> **Given entries**:
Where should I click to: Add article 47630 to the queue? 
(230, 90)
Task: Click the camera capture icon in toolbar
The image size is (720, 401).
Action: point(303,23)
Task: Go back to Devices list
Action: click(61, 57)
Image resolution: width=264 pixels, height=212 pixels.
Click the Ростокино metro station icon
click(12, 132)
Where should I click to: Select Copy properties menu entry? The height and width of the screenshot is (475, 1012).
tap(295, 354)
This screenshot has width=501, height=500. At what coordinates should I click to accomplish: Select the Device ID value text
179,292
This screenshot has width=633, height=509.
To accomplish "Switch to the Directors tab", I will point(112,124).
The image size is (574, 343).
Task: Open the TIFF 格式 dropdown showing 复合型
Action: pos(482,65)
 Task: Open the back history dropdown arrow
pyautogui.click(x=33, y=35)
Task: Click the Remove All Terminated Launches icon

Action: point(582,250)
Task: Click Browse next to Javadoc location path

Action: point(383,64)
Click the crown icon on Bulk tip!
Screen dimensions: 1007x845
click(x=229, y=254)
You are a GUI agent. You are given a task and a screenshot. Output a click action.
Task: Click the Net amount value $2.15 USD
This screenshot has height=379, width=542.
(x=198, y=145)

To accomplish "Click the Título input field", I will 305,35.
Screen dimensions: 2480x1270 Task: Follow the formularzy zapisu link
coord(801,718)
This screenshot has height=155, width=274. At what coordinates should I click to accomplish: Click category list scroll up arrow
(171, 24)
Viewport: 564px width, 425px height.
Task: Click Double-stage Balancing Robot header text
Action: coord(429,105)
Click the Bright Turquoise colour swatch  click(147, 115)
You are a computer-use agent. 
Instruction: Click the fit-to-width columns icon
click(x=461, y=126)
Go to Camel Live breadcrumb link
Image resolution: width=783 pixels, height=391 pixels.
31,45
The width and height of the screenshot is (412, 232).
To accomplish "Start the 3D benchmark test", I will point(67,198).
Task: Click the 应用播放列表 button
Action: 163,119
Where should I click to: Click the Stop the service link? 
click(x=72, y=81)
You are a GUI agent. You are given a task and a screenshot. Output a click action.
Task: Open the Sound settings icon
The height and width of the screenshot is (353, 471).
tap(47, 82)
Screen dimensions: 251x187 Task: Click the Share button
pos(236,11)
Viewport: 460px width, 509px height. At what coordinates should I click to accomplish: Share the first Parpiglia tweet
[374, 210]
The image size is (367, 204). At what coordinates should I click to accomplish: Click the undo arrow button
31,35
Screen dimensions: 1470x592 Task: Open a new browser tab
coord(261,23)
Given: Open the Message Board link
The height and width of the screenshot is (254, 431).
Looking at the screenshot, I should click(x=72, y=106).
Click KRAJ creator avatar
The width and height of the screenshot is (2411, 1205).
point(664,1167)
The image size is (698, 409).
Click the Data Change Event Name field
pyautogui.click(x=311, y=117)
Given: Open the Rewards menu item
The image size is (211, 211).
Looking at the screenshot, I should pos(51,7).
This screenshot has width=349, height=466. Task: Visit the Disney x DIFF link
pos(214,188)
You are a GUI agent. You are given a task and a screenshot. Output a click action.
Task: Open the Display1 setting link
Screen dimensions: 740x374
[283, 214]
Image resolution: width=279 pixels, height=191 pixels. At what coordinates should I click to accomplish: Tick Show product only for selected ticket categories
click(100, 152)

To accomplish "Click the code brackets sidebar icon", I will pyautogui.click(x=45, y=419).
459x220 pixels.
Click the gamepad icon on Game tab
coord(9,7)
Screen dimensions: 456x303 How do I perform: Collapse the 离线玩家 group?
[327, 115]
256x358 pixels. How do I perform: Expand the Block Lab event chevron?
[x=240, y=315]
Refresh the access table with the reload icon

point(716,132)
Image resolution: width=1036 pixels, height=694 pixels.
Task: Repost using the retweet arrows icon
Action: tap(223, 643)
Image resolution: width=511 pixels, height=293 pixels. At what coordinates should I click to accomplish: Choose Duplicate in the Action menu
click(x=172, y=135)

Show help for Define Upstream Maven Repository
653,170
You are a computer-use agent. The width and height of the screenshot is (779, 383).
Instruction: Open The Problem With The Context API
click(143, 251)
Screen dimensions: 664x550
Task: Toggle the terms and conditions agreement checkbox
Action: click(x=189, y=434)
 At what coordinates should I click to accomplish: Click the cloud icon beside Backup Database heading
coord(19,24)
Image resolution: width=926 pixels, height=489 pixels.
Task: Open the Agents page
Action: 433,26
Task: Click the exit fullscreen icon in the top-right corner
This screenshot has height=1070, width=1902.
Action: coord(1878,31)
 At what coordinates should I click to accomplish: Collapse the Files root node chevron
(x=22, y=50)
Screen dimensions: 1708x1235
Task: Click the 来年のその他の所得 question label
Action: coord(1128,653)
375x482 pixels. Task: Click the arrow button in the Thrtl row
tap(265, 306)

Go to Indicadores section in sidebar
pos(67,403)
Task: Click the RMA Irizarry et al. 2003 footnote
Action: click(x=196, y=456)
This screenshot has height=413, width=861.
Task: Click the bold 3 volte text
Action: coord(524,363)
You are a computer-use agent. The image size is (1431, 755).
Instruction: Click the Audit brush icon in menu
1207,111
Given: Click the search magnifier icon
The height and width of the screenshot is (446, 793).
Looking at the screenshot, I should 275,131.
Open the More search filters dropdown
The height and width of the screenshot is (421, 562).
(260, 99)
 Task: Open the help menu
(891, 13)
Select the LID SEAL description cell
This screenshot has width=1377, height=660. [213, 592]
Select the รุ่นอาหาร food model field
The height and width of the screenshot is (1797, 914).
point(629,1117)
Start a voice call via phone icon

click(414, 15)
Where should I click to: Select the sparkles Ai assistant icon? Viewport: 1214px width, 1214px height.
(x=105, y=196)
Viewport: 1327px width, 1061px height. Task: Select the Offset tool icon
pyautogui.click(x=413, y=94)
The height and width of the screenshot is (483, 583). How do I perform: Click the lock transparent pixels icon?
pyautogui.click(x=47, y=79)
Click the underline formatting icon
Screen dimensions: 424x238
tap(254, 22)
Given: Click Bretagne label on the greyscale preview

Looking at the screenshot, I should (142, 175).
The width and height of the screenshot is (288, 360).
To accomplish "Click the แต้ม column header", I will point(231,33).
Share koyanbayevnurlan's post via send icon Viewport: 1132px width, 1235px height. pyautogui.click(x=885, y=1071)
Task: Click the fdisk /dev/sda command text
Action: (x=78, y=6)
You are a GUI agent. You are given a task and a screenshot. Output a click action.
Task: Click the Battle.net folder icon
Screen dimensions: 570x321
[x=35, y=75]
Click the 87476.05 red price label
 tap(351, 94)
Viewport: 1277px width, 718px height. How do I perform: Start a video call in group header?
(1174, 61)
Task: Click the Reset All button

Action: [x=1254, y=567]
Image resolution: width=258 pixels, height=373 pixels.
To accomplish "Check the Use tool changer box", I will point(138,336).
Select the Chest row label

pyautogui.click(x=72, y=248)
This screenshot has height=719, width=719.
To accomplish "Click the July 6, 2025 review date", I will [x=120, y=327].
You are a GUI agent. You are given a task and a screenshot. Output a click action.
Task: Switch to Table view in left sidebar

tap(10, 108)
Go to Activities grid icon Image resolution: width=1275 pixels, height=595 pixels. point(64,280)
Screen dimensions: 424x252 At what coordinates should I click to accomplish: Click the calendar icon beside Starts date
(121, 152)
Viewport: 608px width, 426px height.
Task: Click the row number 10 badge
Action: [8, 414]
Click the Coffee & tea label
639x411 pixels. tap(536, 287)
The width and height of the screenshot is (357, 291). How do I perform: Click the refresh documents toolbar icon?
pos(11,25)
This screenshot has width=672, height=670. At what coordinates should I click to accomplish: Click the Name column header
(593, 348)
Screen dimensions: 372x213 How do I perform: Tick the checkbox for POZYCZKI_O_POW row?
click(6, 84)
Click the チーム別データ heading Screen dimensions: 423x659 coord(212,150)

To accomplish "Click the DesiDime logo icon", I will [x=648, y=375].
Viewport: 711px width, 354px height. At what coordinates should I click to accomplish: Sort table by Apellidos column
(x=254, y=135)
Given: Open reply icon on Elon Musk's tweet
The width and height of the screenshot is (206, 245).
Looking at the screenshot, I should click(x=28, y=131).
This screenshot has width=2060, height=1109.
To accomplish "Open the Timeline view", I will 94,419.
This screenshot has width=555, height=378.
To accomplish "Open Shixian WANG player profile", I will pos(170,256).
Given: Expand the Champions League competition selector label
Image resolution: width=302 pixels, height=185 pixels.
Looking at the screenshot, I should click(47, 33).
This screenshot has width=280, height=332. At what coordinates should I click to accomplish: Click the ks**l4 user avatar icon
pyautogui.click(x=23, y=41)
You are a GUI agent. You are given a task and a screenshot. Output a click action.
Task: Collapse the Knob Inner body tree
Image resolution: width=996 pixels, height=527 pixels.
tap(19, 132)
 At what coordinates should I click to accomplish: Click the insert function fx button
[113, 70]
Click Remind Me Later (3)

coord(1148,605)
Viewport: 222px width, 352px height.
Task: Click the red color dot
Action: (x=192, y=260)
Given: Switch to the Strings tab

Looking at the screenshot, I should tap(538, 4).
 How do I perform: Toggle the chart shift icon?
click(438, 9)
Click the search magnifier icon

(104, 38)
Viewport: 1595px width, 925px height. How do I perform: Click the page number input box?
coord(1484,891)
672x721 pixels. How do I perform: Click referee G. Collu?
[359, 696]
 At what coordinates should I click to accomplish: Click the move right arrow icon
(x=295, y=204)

> **What you are asked to do**:
Return the part of the records that opens with the line containing "Where should I click to: Select the" and closes with the line containing "[x=35, y=75]", repeating those lines exactly as they appear.

> **Response below**:
Where should I click to: Select the sparkles Ai assistant icon? Viewport: 1214px width, 1214px height.
(x=105, y=196)
Viewport: 1327px width, 1061px height. Task: Select the Offset tool icon
pyautogui.click(x=413, y=94)
The height and width of the screenshot is (483, 583). How do I perform: Click the lock transparent pixels icon?
pyautogui.click(x=47, y=79)
Click the underline formatting icon
Screen dimensions: 424x238
tap(254, 22)
Given: Click Bretagne label on the greyscale preview

Looking at the screenshot, I should (142, 175).
The width and height of the screenshot is (288, 360).
To accomplish "Click the แต้ม column header", I will point(231,33).
Share koyanbayevnurlan's post via send icon Viewport: 1132px width, 1235px height. pyautogui.click(x=885, y=1071)
Task: Click the fdisk /dev/sda command text
Action: (x=78, y=6)
You are a GUI agent. You are given a task and a screenshot. Output a click action.
Task: Click the Battle.net folder icon
Screen dimensions: 570x321
[x=35, y=75]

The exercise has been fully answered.